According to Lean Chaitow the physiological mechanisms behind the changes in muscle extensibility produced by MET are reflex relaxation, viscoelastic or muscle property change, and changes to stretch tolerance - a change to tolerance to stretching is most supported by the scientific literature (lean Chaitow). These mechanisms bring about a change in muscle physiology and hence lead to increased ROM at the joint.

In the present study, we demonstrated that an application of MET on GHJ external rotators increases the ROM and strength of internal rotators. This increase in ROM and strength of glenohumeral internal rotators was due to change in the muscle extensibility followed by relaxation of the muscle. The isometric contraction of the muscle is thought to increase the strength of the muscles.

On the other hand, the group which was treated with stretching of the external rotators did not show a significant increase in the GHJ internal rotators ROM and strength. Stretching is thought to increase the flexibility at the joint, as proved in many of the past researches.

In the past study Bukhart, et al, described a sleeper stretch to be effective in increasing the range of motion of the glenohumeral joint in throwing athletes. A cross body stretch is also found to be effective in increasing posterior shoulder soft tissue flexibility (Kevin E. Wilk, Todd R. Hooks, Leonard C. Macrina, 2013).
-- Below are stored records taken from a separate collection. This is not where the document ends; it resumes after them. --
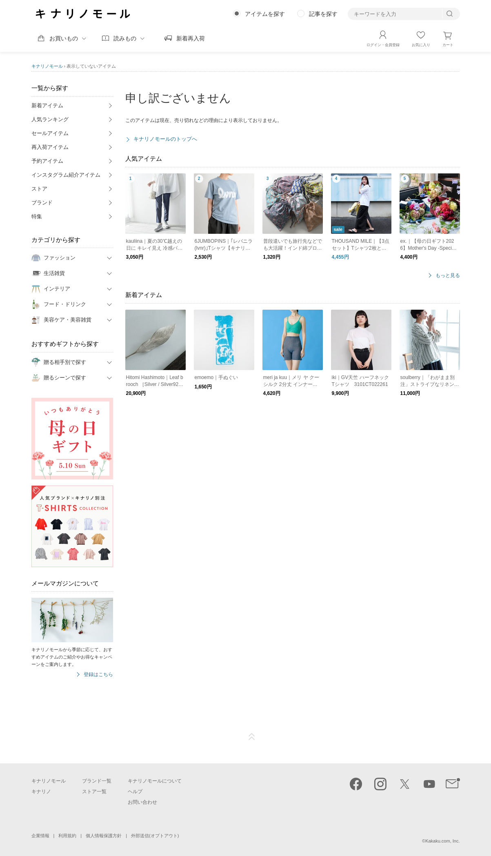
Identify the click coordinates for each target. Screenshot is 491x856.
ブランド (42, 203)
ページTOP (252, 737)
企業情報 (40, 835)
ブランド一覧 (96, 781)
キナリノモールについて (155, 781)
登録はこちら (98, 674)
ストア (39, 189)
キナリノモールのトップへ (165, 139)
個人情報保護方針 (104, 835)
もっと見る (447, 275)
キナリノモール (47, 66)
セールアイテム (50, 133)
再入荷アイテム (50, 147)
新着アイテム (47, 105)
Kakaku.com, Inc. (442, 840)
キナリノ (41, 791)
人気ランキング (50, 119)
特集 (36, 216)
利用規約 (67, 835)
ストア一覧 (94, 791)
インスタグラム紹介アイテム (65, 175)
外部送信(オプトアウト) (155, 835)
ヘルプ (135, 791)
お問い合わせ (142, 802)
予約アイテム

One of the study demonstrated that stretching protocol has the ability to the increase the shoulder internal rotation and total arc of motion in the throwing shoulder. (Roy Aldridge, J. Stephen Guffey, Malcolm T. Whitehead, Penny Head, 2012).
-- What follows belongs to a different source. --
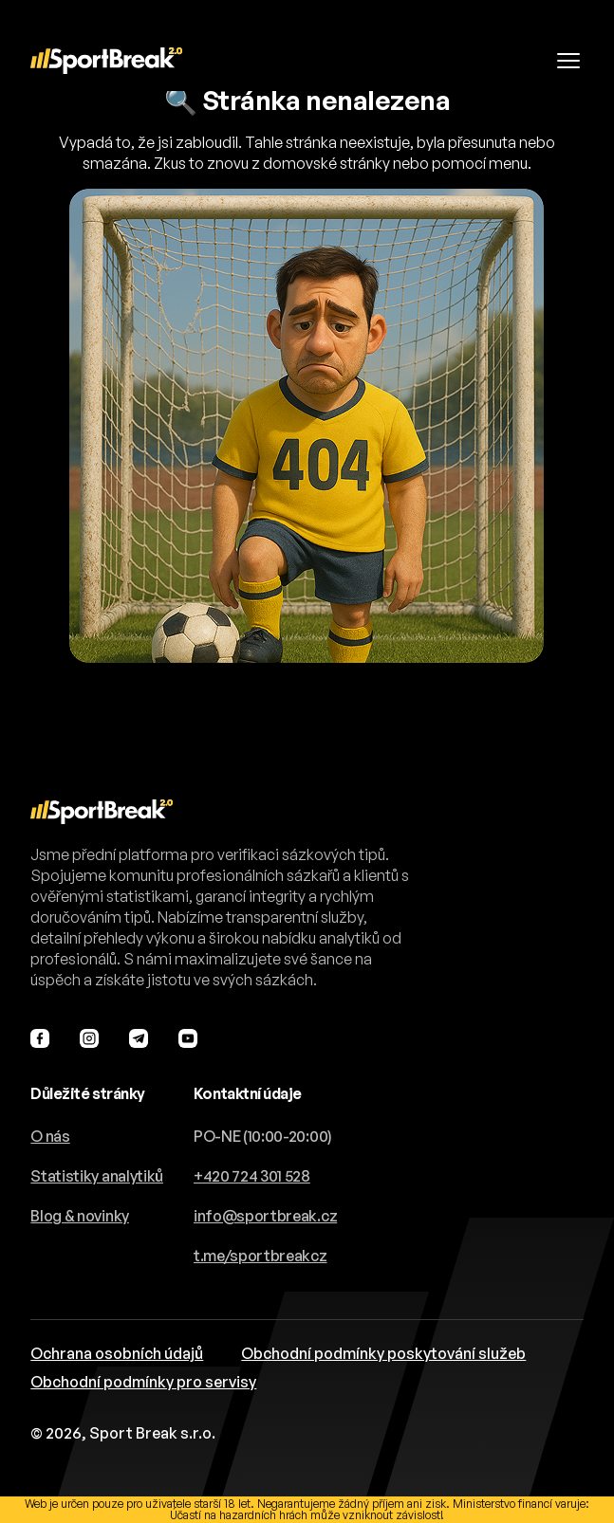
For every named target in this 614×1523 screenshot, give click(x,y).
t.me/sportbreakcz (260, 1255)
Though may studies support that stretching is effective in improving the ROM at the joint, but in the present study it is non-significant when compared to the MET. This may be, because the protocol was given 3 days in week, which may not be able to bring effective outcomes.

As a result the present study proved that MET is effective in increasing the ROM and strength of internal rotation of the glenohumeral joint. Flexibility is considered to be a valuable component of athletic performance, so the subjects involved in overhead throwing sports can be treated with MET to improve the flexibility.

5. Conclusion

MET was used to treat limited glenohumeral internal rotation in athletes with GIRD. The study concluded that the treatment showed remarked improvement in the range of motion and strength of internal rotators in athletes with GIRD. Therefore the technique can be used in acute cases of posterior shoulder tightness to prevent the occurrence of other shoulder injuries.